25. A method of forming molded articles having high elastic limits comprising:
providing a feedstock of bulk-solidifying amorphous alloy having a glass transition (Tg), a supercooled temperature (Tsc), and a crystallization temperature (Tx), where the difference between Tsc and Tx defines a supercooled temperature region (ΔTsc);
heating the feedstock to a molding temperature
molding the feedstock for a time less than a specified maximum permissible molding time at temperatures less than a specified maximum molding temperature around the glass transition temperature of the feedstock to form a molded article such that the molded article retains an elastic limit of at least 1.2%, wherein the maximum molding temperature is proportional to the size of the ΔTsc and wherein the specified permissible molding time is proportional to both the molding temperature and the ΔTsc
wherein the bulk-solidifying amorphous alloy has at least two different crystallization steps which define at least two temperature ranges (ΔT1 and ΔT2) over which crystallization occurs and at two peak heat flows (ΔH1 and ΔH2), such that where ΔH1/ΔT1<0.5*ΔH2/ΔT2 then where ΔTsc is more than 90° C. then the maximum molding temperature is given by Tsc and the maximum molding time in minutes is given by 0.25 ΔTsc, where ΔTsc is more than 60° C. and less than 90° C. then the maximum molding temperature is given by Tg and the maximum molding time in minutes is given by 0.25 ΔTsc, and where ΔTsc is more than 30° C. and less than 60° C. then the maximum molding temperature is given by Tg and the maximum molding time in minutes is given by 20.

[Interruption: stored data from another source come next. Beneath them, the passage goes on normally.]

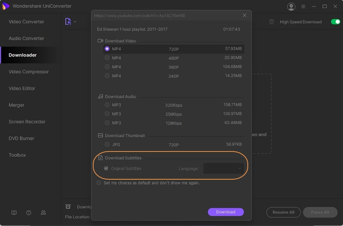Viewport: 343px width, 226px height.
Task: Click the feedback person icon at bottom-left
Action: pos(43,212)
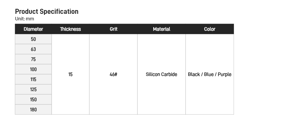Click the Product Specification heading
The image size is (301, 122).
47,12
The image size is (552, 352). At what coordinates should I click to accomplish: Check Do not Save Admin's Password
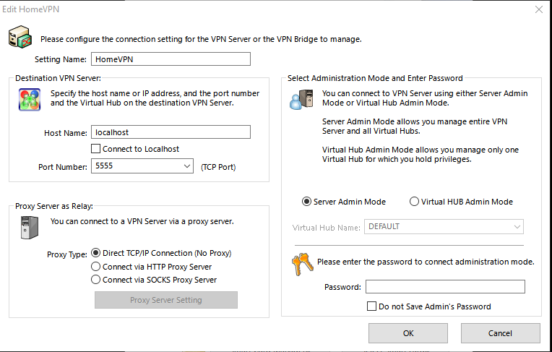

23. A method of forming molded articles having high elastic limits comprising:
providing a feedstock of bulk-solidifying amorphous alloy having a glass transition (Tg), a supercooled temperature (Tsc), and a crystallization temperature (Tx), where the difference between Tsc and Tx defines a supercooled temperature region (ΔTsc);
heating the feedstock to a molding temperature
molding the feedstock for a time less than a specified maximum permissible molding time at temperatures less than a specified maximum molding temperature around the glass transition temperature of the feedstock to form a molded article such that the molded article retains an elastic limit of at least 1.2%, wherein the maximum molding temperature is proportional to the size of the ΔTsc and wherein the specified permissible molding time is proportional to both the molding temperature and the ΔTsc
wherein the bulk-solidifying amorphous alloy has at least two different crystallization steps which define at least two temperature ranges (ΔT1 and ΔT2) over which crystallization occurs and at least two peak heat flows (ΔH1 and ΔH2), such that where ΔH1/ΔT1>2.0*ΔH2/ΔT2 then where ΔTsc is more than 90° C. then the maximum molding temperature is given by Tsc+¼ ΔTsc and the maximum molding time in minutes is given by 0.25 ΔTsc, where ΔTsc is more than 60° C. and less than 90° C. then the maximum molding temperature is given by Tsc and the maximum molding time in minutes is given by 0.25 ΔTsc, and where ΔTsc is more than 30° C. and less than 60° C. then the maximum molding temperature is given by Tg and the maximum molding time in minutes is given by 20.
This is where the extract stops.